29 April-01 May 2011

First activity (Fri.): TV 0:03
First activity (Sat.): Writing a story outline with Coren 1:09
First activity (Sun.): Watching some videos of Kyler's 0:55
Okay, let's approach this last day calmly, and assess what I canand can't do. I need another 6 hours and 20 minutes of A&C, and that can't all be today because I spent all of yesterday on it and I'm close to burning out. I am (by my estimation) 7 hours and 25 minutes behind on my TV shows. In order to finish rereading the comic series "Jack of Fables", I estimate that I'd need around 10 hours. And in order to get 7/10 for the month, I'd need to split this day into three and get a 10/10 on each part. So let's forget the monthly average, and forget Jack of Fables, and try to check off every other box on the list. Technically I could just watch the TV and work on the game, with no scheduling whatsoever, and I'd get a low score for it. But even though I'm not winning the month, I'd still like to get as close as possible to 7/10. So A&C needs to be 7:30, and that's already a full day.
I'll start by watching Community until 1:45. Then I have until 2:25 to take a shower, get dressed and have lunch. A&C until 4:25. The Office until 5:45. Clean the stairs for five minutes, then A&C until Shabbat at 7:01. Let's say I can get going again by 8:00 the next day, so straight away I'll do another 4:15 of A&C (until 12:15), finishing up that commitment. Then all the rest of the TV, which will go until 4:00 AM. Okay, not a minute to waste.

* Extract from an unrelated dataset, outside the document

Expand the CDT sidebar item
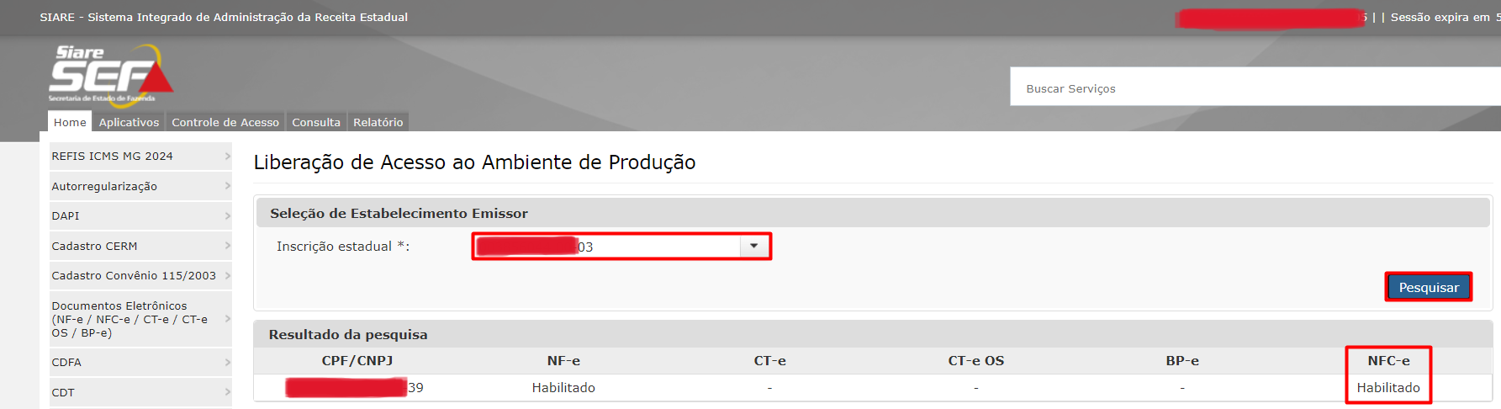Viewport: 1501px width, 409px height. [x=140, y=392]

I'm not good enough, but today is going to be perfect.
Time allocation: TV 8:26
Mundane activities 6:52
Angles and Circles 6:31
Comics 1:59
Writing a story outline with Coren 1:09
Watching some videos of Kyler's 0:55
Well, I checked off the little boxes on my plan for the month. Didn't expect to need Sunday, but that's because I was interrupted by three social opportunities: I had a chance to watch a TV show with my sisters (not common), Coren wanted to write up the outline for a series of YouTube videos we'd like to make, and Kyler sent me an animated short he made which got me to watching all his other online work. Well, maybe I could have put off that one for tomorrow. But regardless: after each time I switched to the person, I was less concerned about the schedule afterward. Eventually I stopped scheduling altogether. I could technically treat the three persons like a break in the game, but it wouldn't change anything.

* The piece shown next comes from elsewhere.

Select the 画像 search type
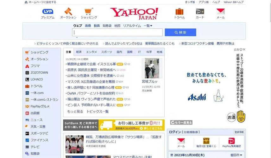 88,26
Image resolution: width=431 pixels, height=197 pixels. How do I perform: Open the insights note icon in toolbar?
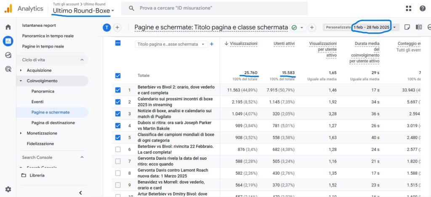[407, 27]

Performance review: Since TV is at the top, it's a zero. But chances are this would be a zero anyway. The plan stunk. There was nothing practical in it, with the exception of the game-work which was nonspecific. And then I couldn't even hold on to this plan, because I didn't keep a constant sense of urgency. This is a terrible worker.
Score: 0/10

April 2011

Average score: 6.22/10
The month in review: This month was a test to see whether the eight characters were an idea worth holding on to. So let's see how we did:
  • I did not succeed in getting an average score of 7/10, demonstrating a still-shaky grasp on the characters (especially the worker). I'm not satisfied with the inconsistent quality of my performances. Still, 6.22 is above average. Most days did have a clear personality, compared to last month.
  • In total, I count 30:11 on Angles & Circles.

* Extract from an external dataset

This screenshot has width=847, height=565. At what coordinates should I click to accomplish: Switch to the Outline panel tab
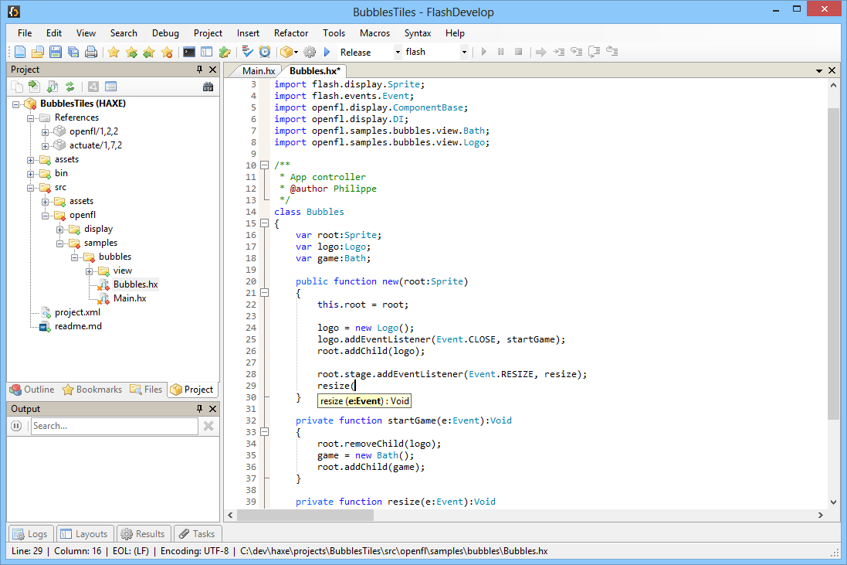point(32,389)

  • I put two new blog posts on the blog.
  • I made a lot of progress on the piece I was working on, plus I started a new piece (though I haven't gotten far in it yet).
  • I finished inputting all the data from games nights.
  • I finished the book Otherland and returned it.
  • I am up to date with all the comics and TV series I follow, with the exception of 30 Rock. I am also up to date with new shows Game of Thrones and The Voice, though they haven't done much yet.
  • I finished playing Phoenix Wright: Justice For All with Moshe.
  • I rewatched the fifth season of Doctor Who. I meant to also reread all of Jack of Fables, but I only made it halfway through.
I was hoping to breeze through every one of the goals so easily that it would be clear these eight characters are a valid approach to life. I didn't quite make it, but I came close enough that I feel the test's results are still inconclusive. For now I'll act as though the rules work, and we'll see how it goes.